Nessa história, são apresentados
pela primeira vez os personagens Elijah Baley e R. Daneel Olivaw, que
ainda seriam utilizados mais vezes pelo autor. Ambos aparecem nas
sequências da Série de Robôs. Além disso, R. Daneel tem uma grande
importância na mega-saga Fundação. Mas vamos deixar para falar de
Fundação em outro post. A história de As Cavernas de Aço teve uma
adaptação para a TV inglesa em 1964 no programa BBC2 da série
Story Parade. Nada mais, nada menos que um dos mestres do Terror, Peter Cushing (o de verdade,
não o digital que você viu em "Rogue One") fazia o papel do detetive Elijah Baley.

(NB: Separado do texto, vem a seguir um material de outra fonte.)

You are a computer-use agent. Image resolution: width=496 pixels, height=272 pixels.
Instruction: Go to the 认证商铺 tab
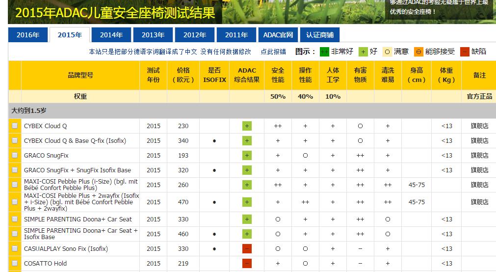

Muitas pessoas que não tiveram
contato com a obra de Asimov e não sabem ainda por onde começar,
podem considerar esta como uma boa porta de entrada para conhecer o autor.
O gênero “ficção
científica policial” dá
muito certo em “As Cavernas de Aço”. Mistérios, conspirações
e segredos permeiam a história de forma a te prender, desejando
saber o que acontece na próxima página. Mais uma boa história do
Bom Doutor que parecia uma máquina na hora de escrever. Seria ele
também um robô? Nunca saberemos.
Asimov merece mesmo ser mais divulgado para as novas gerações. Ótima resenha.
ResponderExcluirObrigado pelo elogio. Gostamos de compartilhas as coisas que achamos interessantes e que gostamos. Asimov se enquadra nas duas situações.